I expected the results of go tool trace -d=1 to be identical each time for a given execution trace. I expected that reading an execution trace with a golang.org/x/exp/trace.Reader and passing each Event to fmt.Print would give identical results on each run.
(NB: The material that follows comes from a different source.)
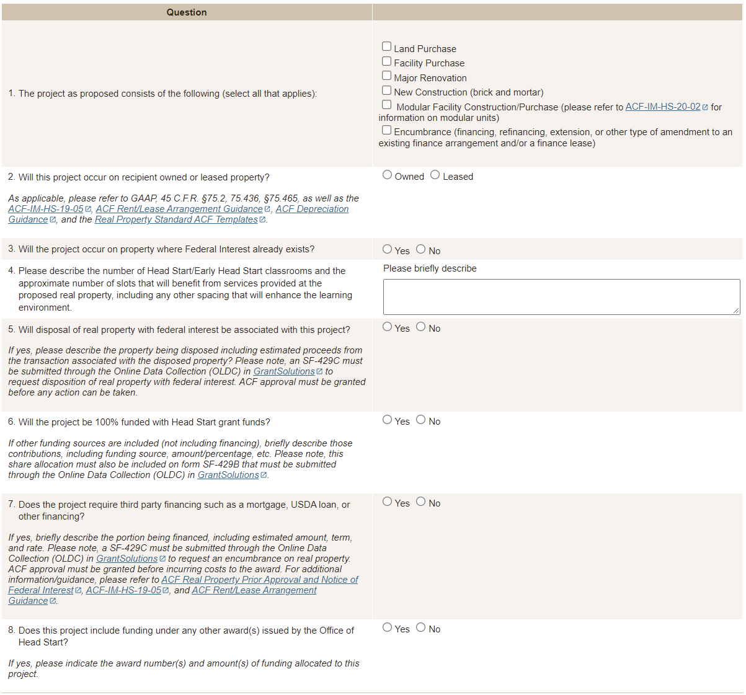Click the classroom description text box
The width and height of the screenshot is (746, 695).
click(x=561, y=297)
I expected that loading an execution trace twice with golang.org/x/exp/trace.Reader and advancing to a particular timestamp would result in seeing the "same" Event.
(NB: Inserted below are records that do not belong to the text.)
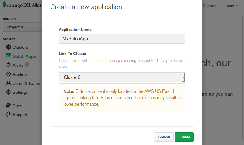The image size is (244, 145).
Task: Click the Clusters sidebar icon
Action: tap(8, 47)
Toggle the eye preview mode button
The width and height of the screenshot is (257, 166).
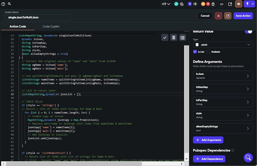pos(238,4)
CC @golang/runtime @mknyszek

Note that the contents of Events 2 and 3 are swapped between the first and second run, with the timestamps remaining monotonic.
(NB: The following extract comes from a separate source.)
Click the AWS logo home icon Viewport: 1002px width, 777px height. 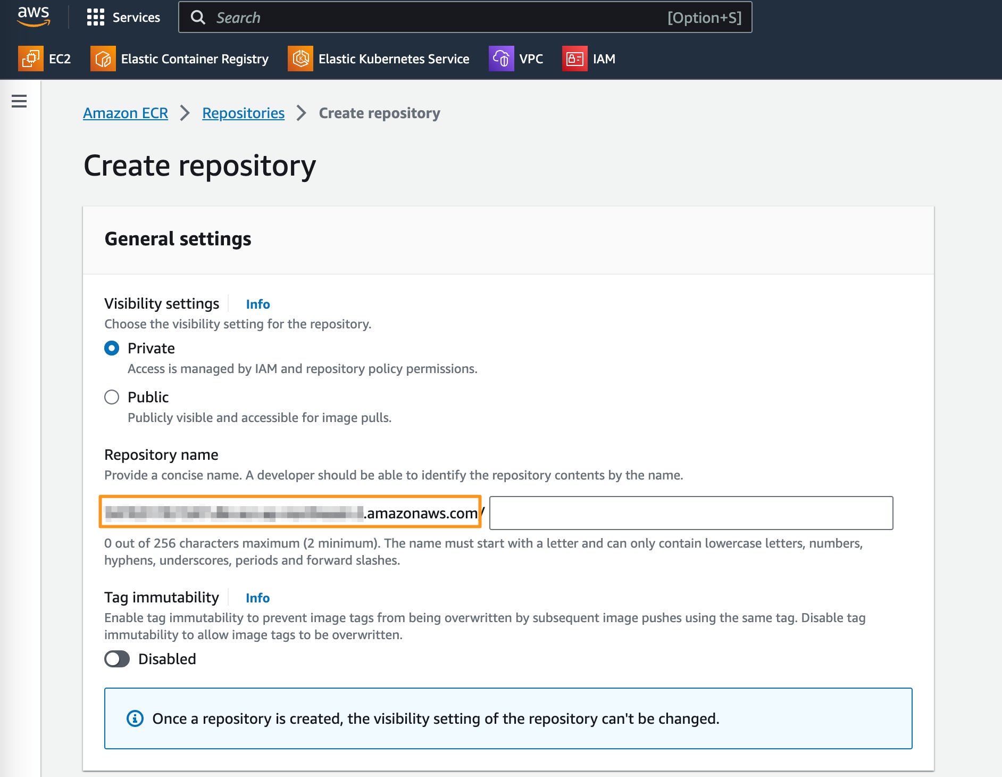tap(34, 16)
$ ~/sdk/go1.23/bin/go tool trace -d=1 /tmp/trace123_h2 | grep 8653440991110
M=8191703744 P=4 G=-1 StateTransition Time=865344099111040 Resource=Goroutine(20062) Reason="" GoID=20062 Runnable->Running
M=6163394560 P=1 G=21401 StateTransition Time=865344099111041 Resource=Goroutine(28134) Reason="" GoID=28134 Waiting->Runnable
M=6165688320 P=5 G=28541 StateTransition Time=865344099111042 Resource=Goroutine(28541) Reason="select" GoID=28541 Running->Waiting

$ ~/sdk/go1.23/bin/go tool trace -d=1 /tmp/trace123_h2 | grep 8653440991110
M=8191703744 P=4 G=-1 StateTransition Time=865344099111040 Resource=Goroutine(20062) Reason="" GoID=20062 Runnable->Running
M=6165688320 P=5 G=28541 StateTransition Time=865344099111041 Resource=Goroutine(28541) Reason="select" GoID=28541 Running->Waiting
M=6163394560 P=1 G=21401 StateTransition Time=865344099111042 Resource=Goroutine(28134) Reason="" GoID=28134 Waiting->Runnable

With 930k events, several thousand will end up as additional/non-unique lines between two runs of go tool trace -d=1.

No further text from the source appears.